_Exercise brief_
Rewrite all the records below, requests included, multiplying every coordinate in the answers by 1.65 and rounding to whole numbers, with halves rounded up. Leave the pictures out and keep the numbers in the requests as they are.

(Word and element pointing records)
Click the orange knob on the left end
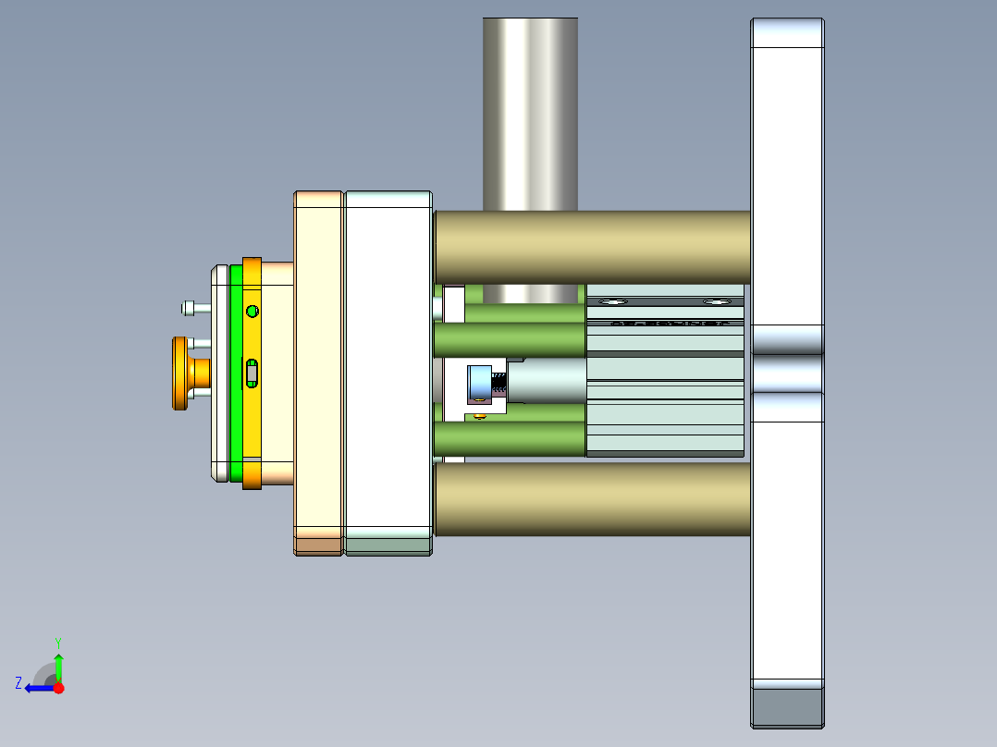(x=178, y=374)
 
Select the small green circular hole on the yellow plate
(x=252, y=312)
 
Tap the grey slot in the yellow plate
(x=252, y=374)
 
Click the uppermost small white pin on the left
(x=190, y=307)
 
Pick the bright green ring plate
(x=236, y=374)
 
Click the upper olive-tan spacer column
(x=592, y=247)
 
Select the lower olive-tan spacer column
(x=592, y=499)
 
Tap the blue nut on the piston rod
(x=478, y=384)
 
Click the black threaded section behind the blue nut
(x=498, y=382)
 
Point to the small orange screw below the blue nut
(x=479, y=417)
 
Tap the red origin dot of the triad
(x=59, y=688)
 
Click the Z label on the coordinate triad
(x=18, y=683)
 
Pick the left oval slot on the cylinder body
(x=612, y=302)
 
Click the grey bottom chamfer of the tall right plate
(x=787, y=707)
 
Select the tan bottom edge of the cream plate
(x=319, y=546)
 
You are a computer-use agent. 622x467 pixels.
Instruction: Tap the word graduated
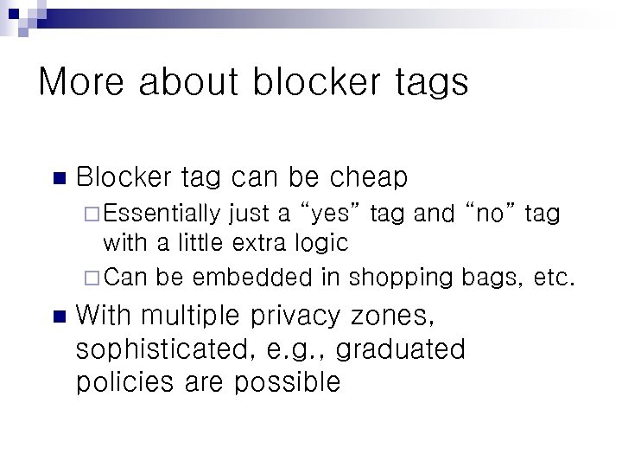click(401, 350)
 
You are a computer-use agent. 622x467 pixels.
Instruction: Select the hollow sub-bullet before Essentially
click(94, 213)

_Response to this exercise_
Click the orange knob on the left end
(x=294, y=617)
 
Select the small green circular hole on the yellow plate
(x=416, y=515)
 
Tap the grey slot in the yellow plate
(x=416, y=617)
 
Click the uppermost small white pin on the left
(x=314, y=507)
 
Pick the bright green ring plate
(x=389, y=617)
 
Click the upper olive-tan spacer column
(x=977, y=408)
 
Select the lower olive-tan spacer column
(x=977, y=823)
 
Tap the blue nut on the piston rod
(x=789, y=634)
 
Click the black threaded section behind the blue nut
(x=822, y=630)
 
Point to the small orange screw below the blue nut
(x=790, y=688)
 
Tap the red origin dot of the triad
(x=97, y=1135)
 
Click the Z label on the coordinate triad
(x=30, y=1127)
 
Pick the left oval slot on the cylinder body
(x=1010, y=498)
 
Click the grey bottom chamfer of the tall right plate
(x=1299, y=1167)
 
Select the tan bottom edge of the cream plate
(x=526, y=901)
 
You are a computer-use agent. 622x467 pixels.
Instruction: Tap the word graduated
click(662, 578)
 
You are a computer-use agent. 622x467 pixels.
Instruction: Select the hollow sub-bullet before Essentially
click(155, 351)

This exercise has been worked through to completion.